## Document passage
--- --- ---

Thursday, June 18, 2009

Testing eLearning Products

A presentation by Kern Learning Solutions.

Monday, June 15, 2009

Issues with Second Life

Virtual worlds (VWs) must take user experience seriously. Are these VWs usable? Let us look at Second Life. This is based on my experience and are only thoughts (not expert opinions). I wish Second life would relook at the following:
  • Navigation: Why does the user have to spend time learning how to use the controls? Why isn't the navigation intuitive enough? Why is the Search option so confusing? As a new user, what do I search for? How do I decide where I would like to go? How do I know how big the VW is?
  • Editing Appearance:
  1. Privacy: What is the first thing a user does? Most users edit their appearance. Why is this visible to the rest? I can see another user editing the appearance. The stance is weird and the appearance and disappearance of clothing items is downright funny! Can't the user have the privacy to change their appearance?
  2. Filtering: Like other social networks, I wish SL provided the option to view a user's profile. This helps understand more about the person. This may help avoid awkward conversations and situations.

--- --- ---

## Requirements
(1) Rewrite the paragraph in the post on Second Life that begins "Privacy: What is the first thing a user does?" as a short bulleted list that keeps its main points.
(2) Carry the post on Second Life further, picking up right after its last sentence.
The records that follow are separate material and are not part of the post on Second Life.

--- --- ---

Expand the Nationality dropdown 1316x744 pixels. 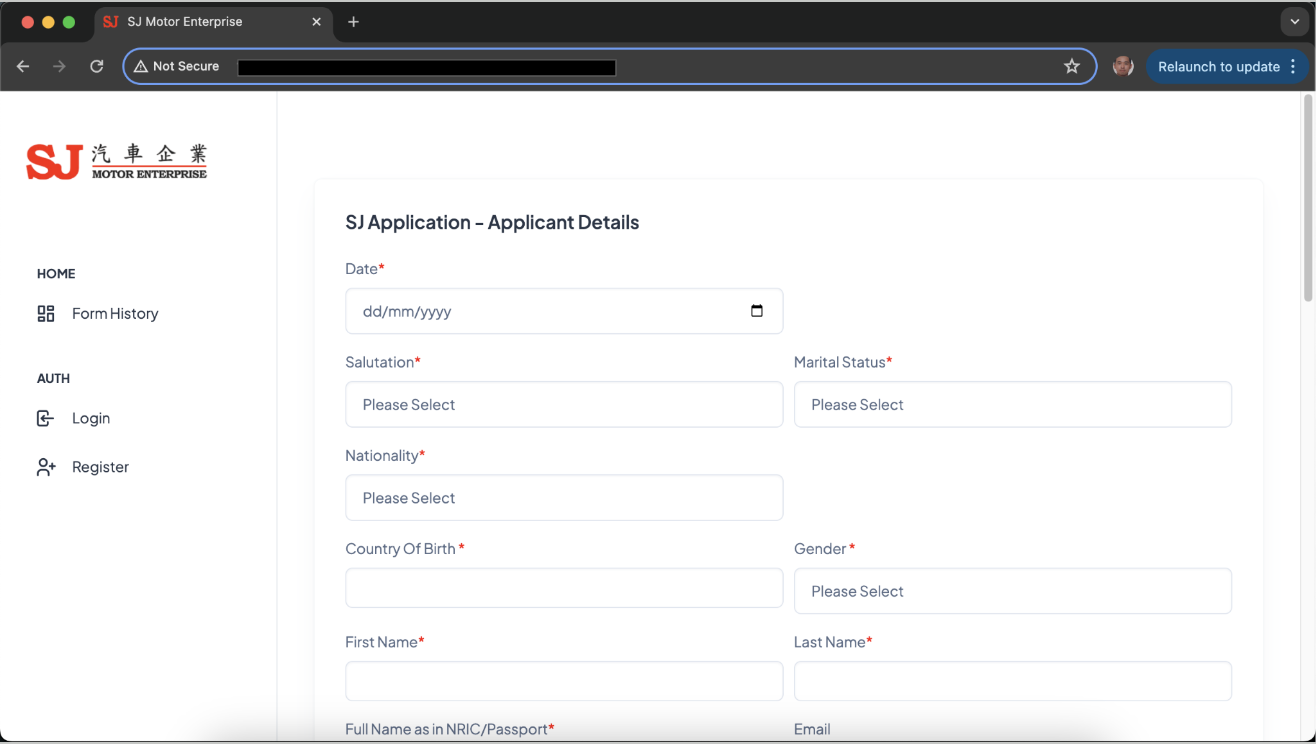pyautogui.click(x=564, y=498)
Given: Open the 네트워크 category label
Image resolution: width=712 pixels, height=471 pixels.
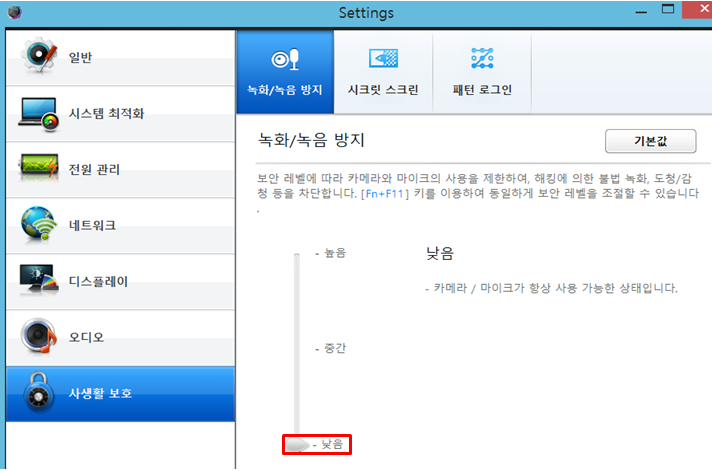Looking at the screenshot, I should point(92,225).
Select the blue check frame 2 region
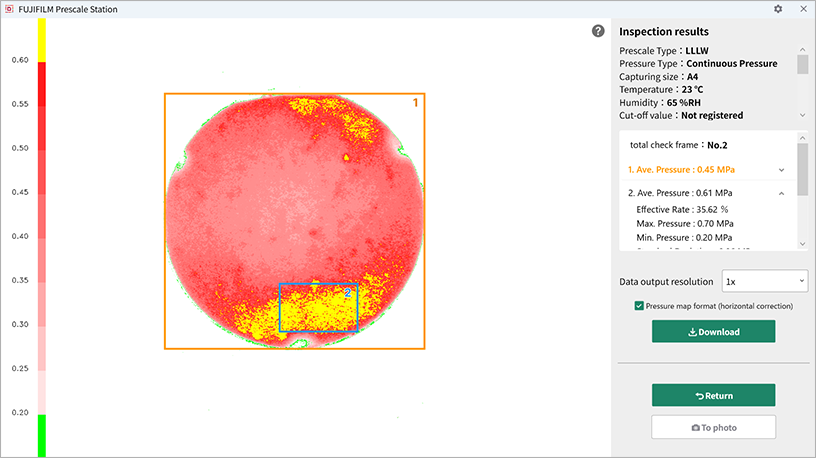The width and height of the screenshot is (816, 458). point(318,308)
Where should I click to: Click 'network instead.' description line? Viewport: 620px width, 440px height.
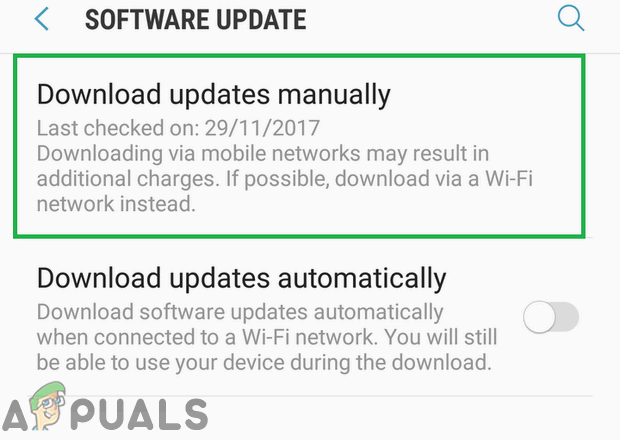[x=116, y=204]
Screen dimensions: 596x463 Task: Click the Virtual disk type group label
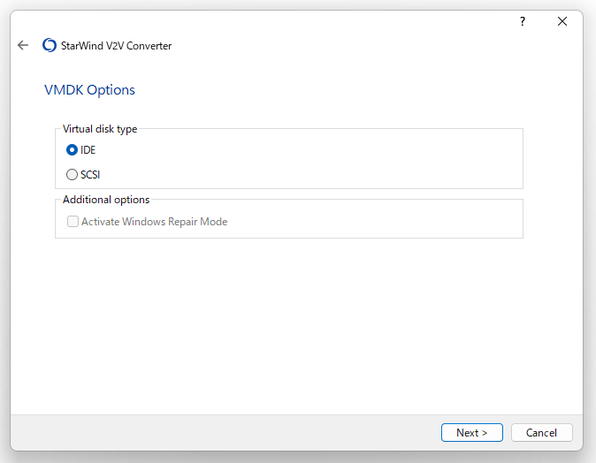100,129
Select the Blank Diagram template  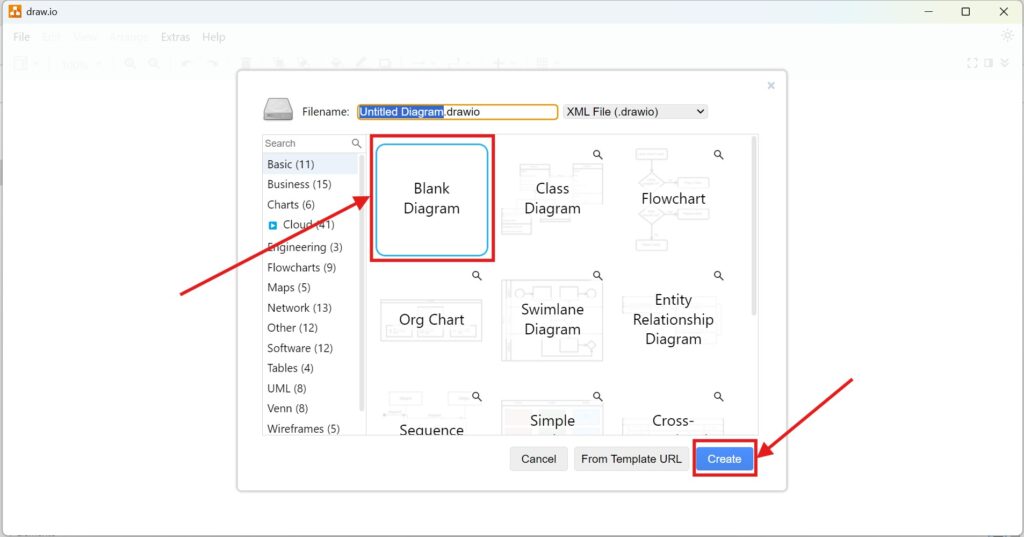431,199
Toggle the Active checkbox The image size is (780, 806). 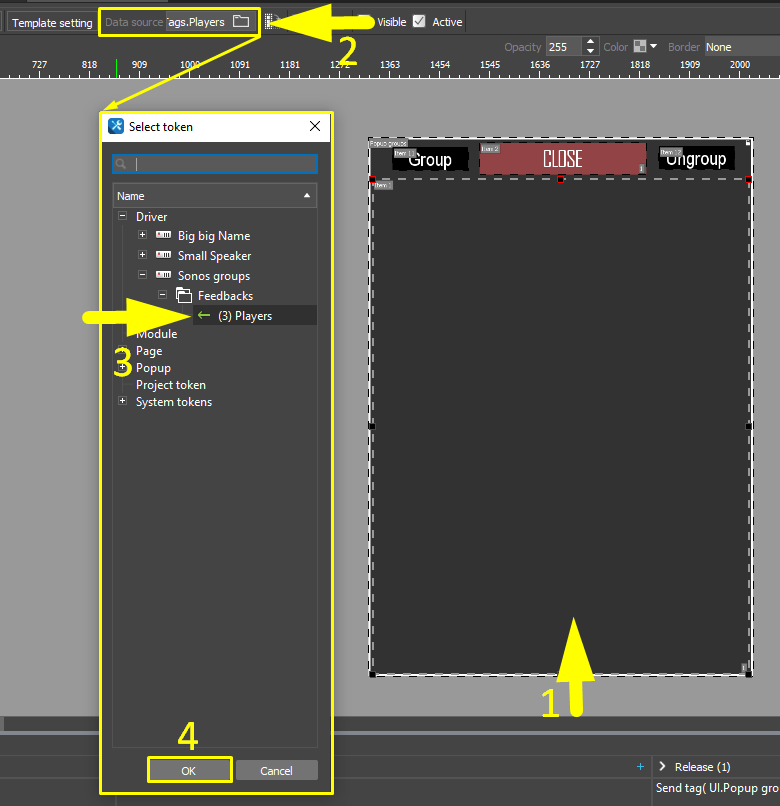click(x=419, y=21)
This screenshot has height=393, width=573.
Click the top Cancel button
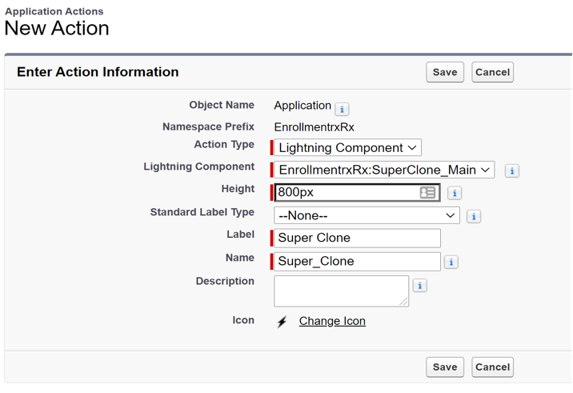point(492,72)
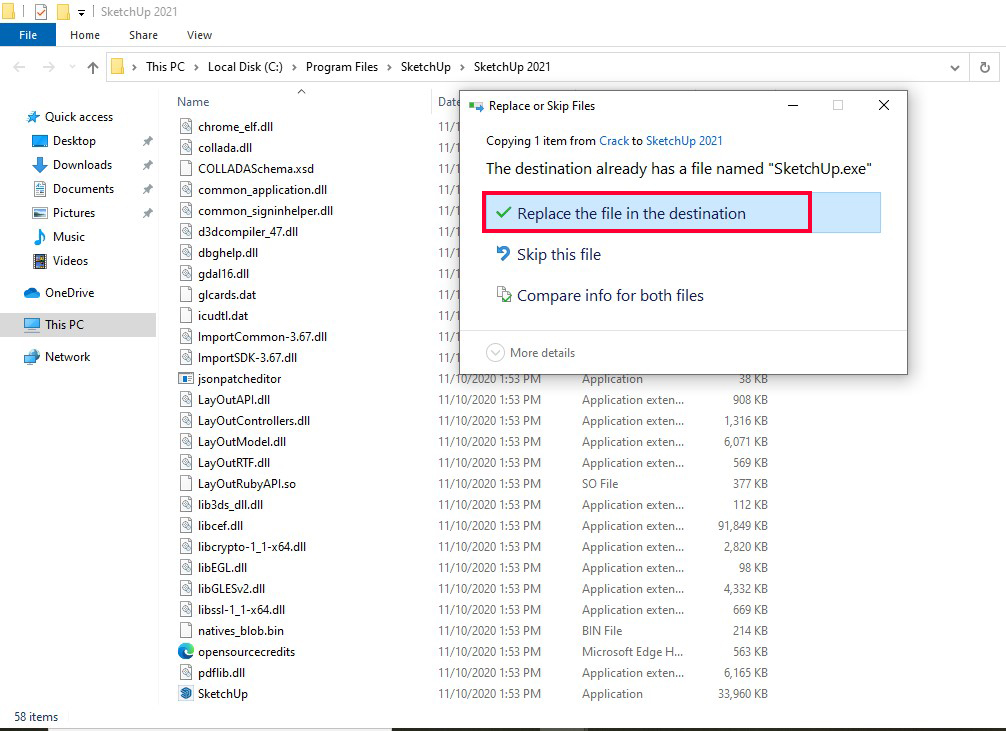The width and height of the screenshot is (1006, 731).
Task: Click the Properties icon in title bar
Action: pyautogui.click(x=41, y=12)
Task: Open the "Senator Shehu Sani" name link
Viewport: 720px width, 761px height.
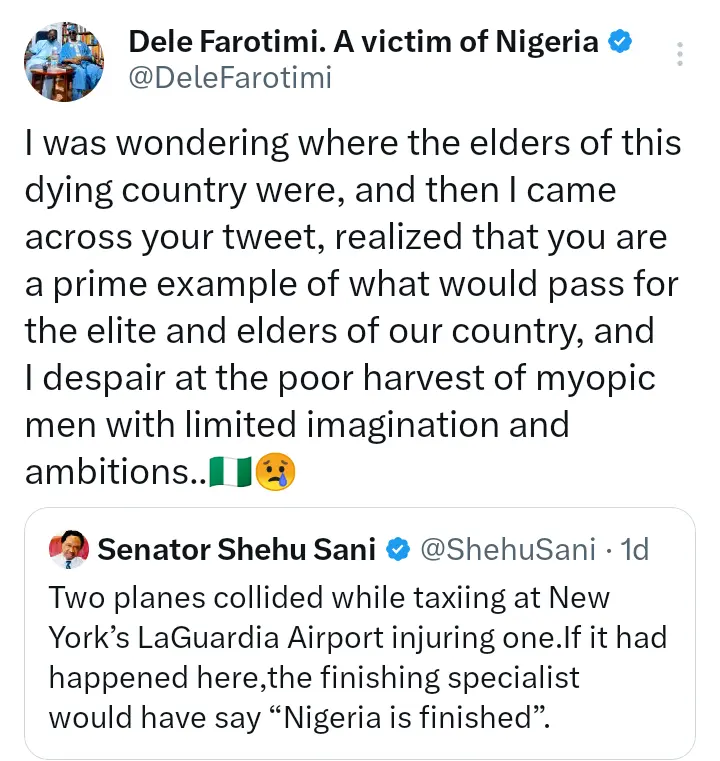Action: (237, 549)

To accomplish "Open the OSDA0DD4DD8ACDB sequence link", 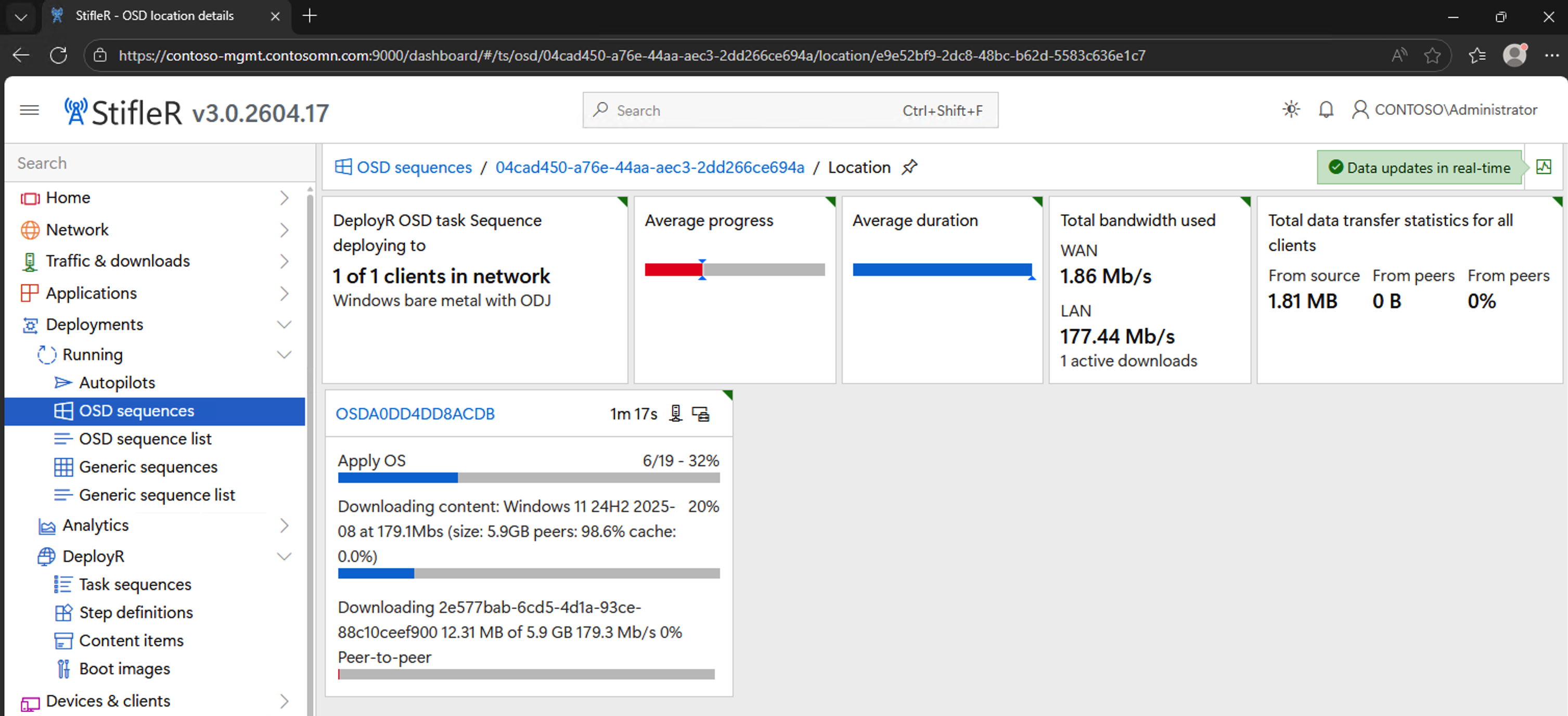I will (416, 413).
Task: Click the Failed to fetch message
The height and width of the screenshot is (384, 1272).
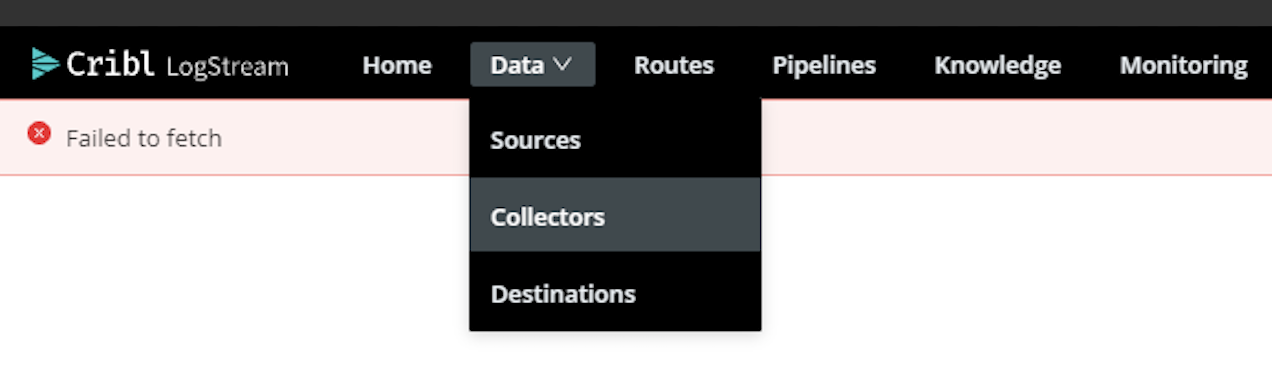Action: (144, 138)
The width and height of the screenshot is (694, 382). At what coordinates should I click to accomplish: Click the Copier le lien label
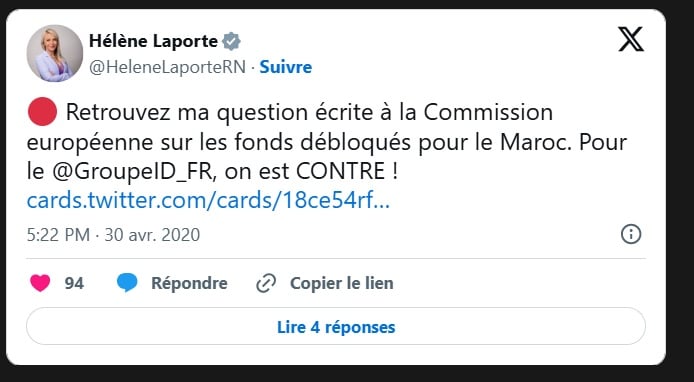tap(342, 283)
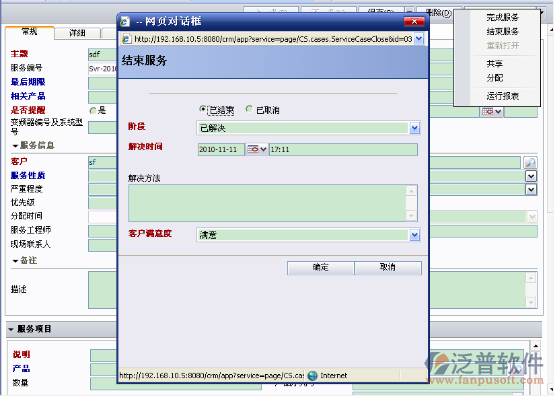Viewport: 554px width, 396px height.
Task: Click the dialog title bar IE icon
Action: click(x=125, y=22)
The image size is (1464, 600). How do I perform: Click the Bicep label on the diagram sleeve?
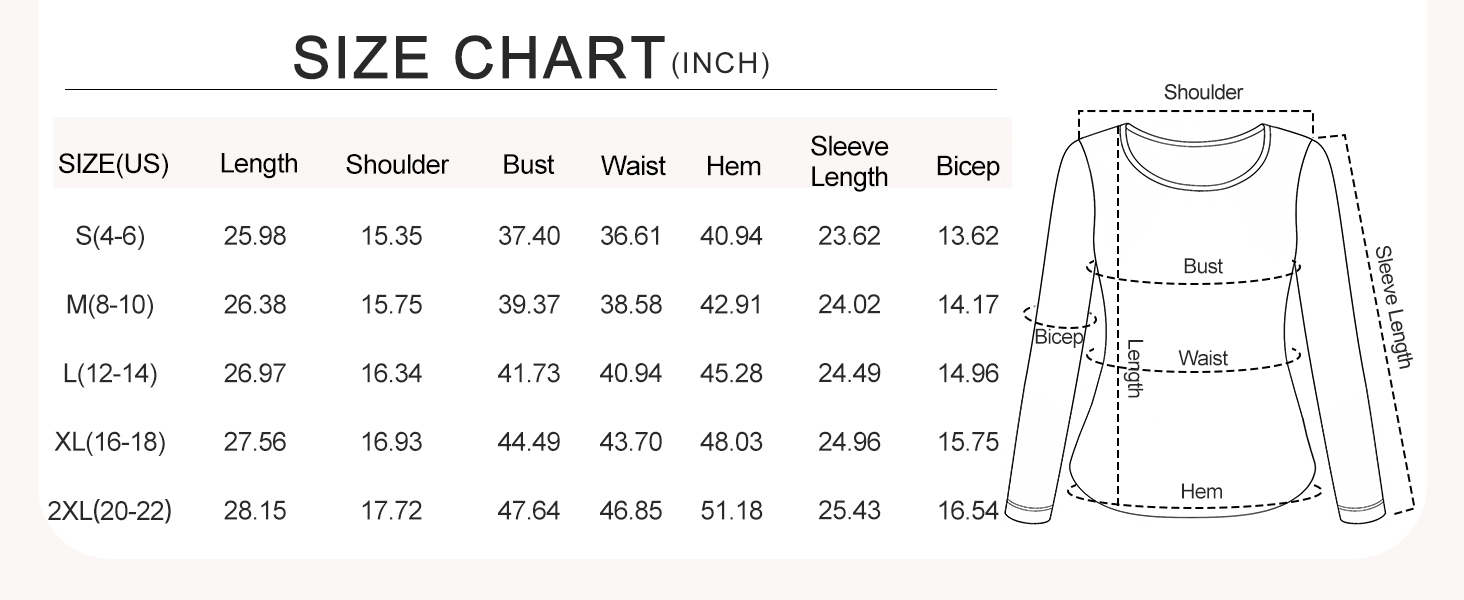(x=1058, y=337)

--- --- ---

## Results
(1)
- Most users start by editing their appearance.
- Other users can see this editing as it happens.
- The avatar's stance looks weird, and clothing items appearing and disappearing look funny.
- The writer asks that users have privacy while changing their appearance.

(2)
  3. Usability: The slider widgets used to readjust length of clothing are not efficient. Removing a part of clothing is tricky. I had trouble getting rid of a skirt my avatar had on on top of her jeans. I have also seen my friends struggle to with hair, clothing, shoes, and so on.
  • Conversation: Why should avatar's type as you type on your keyboard? Let's admit it looks very funny. Is there no other intuitive way of letting another user know that you are typing?
  • Actions: It is hilarious to watch a user master the art of sitting at SL. Most times, they face away from us or just run around the place. :) This is a usability issue. A user need not have to practice several times to sit to get it right.
In terms of SL for learning, I like the thought of letting the learner create something. But, most objects in SL (atleast those I have come across in my brief time there) are PPTs. SL also has virtual classrooms. When we avoid making the learner read lengthy notes and sit through lectures, why use it in SL? When the fancy of the VW wears off (as it did with me), learner motivation is bound to dwindle. What then? Is there no other interesting format? Check these posts by Karl Kapp on how VWs effectively.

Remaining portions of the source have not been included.